**Activity**
Among the entries below, determine how many lines contain the word "coordinates" and state only that figure.

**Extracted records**

- Opening Delimiter -

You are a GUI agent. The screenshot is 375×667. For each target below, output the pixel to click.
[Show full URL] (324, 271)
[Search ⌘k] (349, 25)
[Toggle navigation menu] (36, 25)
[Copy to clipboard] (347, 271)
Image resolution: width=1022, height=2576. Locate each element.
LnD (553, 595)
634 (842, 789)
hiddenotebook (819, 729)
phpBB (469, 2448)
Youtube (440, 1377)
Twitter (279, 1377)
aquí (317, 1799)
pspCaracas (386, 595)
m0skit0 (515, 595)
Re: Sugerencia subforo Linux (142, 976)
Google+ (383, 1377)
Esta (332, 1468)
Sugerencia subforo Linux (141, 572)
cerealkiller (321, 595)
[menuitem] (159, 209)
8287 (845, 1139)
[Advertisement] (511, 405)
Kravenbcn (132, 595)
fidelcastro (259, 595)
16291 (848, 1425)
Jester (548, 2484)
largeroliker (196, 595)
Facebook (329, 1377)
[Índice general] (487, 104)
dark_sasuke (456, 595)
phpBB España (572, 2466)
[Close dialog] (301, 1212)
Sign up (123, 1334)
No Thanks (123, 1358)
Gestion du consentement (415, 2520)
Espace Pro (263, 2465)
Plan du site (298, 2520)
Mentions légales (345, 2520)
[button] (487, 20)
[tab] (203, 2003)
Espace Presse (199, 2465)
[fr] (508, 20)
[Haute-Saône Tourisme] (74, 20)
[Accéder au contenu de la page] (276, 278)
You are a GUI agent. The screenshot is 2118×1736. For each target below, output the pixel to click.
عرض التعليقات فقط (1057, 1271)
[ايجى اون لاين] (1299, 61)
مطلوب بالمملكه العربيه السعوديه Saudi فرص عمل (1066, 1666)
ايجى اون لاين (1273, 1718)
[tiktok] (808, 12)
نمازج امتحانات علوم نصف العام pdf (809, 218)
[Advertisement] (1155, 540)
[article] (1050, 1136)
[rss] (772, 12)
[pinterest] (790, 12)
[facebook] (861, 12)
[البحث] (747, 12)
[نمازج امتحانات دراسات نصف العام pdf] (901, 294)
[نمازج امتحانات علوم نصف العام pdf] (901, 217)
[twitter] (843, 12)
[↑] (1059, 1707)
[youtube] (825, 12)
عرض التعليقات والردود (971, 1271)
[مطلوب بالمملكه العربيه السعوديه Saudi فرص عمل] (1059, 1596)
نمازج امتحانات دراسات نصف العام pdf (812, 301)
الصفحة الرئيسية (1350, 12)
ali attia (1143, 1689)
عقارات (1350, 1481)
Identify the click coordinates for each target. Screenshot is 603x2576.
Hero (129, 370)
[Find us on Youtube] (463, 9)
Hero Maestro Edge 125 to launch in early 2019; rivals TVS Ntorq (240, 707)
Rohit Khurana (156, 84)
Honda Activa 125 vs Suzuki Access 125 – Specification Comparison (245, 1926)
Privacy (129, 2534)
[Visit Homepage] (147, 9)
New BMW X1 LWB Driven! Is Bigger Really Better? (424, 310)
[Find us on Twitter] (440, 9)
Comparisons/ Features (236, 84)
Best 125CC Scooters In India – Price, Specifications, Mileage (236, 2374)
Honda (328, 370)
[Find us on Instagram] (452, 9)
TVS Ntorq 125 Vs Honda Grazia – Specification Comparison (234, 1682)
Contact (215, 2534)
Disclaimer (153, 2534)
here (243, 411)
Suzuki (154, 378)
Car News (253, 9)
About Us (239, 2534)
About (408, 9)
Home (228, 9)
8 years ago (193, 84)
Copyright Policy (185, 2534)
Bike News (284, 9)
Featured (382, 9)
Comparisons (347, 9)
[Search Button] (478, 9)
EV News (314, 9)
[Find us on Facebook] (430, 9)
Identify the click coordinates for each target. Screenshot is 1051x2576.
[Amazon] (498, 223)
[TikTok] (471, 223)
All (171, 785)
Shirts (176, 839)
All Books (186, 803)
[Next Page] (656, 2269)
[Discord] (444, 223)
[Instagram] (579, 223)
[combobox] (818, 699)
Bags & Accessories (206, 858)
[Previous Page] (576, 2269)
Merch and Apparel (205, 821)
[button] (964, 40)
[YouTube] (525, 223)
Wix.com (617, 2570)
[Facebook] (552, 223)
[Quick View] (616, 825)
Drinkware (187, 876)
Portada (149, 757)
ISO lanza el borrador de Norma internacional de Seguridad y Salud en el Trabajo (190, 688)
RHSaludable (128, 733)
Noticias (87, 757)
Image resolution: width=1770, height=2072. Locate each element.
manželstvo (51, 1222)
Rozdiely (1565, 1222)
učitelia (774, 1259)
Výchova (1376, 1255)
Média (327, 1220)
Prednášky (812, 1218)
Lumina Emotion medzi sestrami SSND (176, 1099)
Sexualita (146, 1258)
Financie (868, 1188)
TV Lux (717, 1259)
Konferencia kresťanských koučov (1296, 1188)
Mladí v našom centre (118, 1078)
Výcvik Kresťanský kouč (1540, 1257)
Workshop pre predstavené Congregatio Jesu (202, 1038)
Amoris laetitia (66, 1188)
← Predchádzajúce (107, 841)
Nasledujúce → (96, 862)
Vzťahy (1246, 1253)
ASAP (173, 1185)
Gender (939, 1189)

- Closing Delimiter -

**Exercise result**
2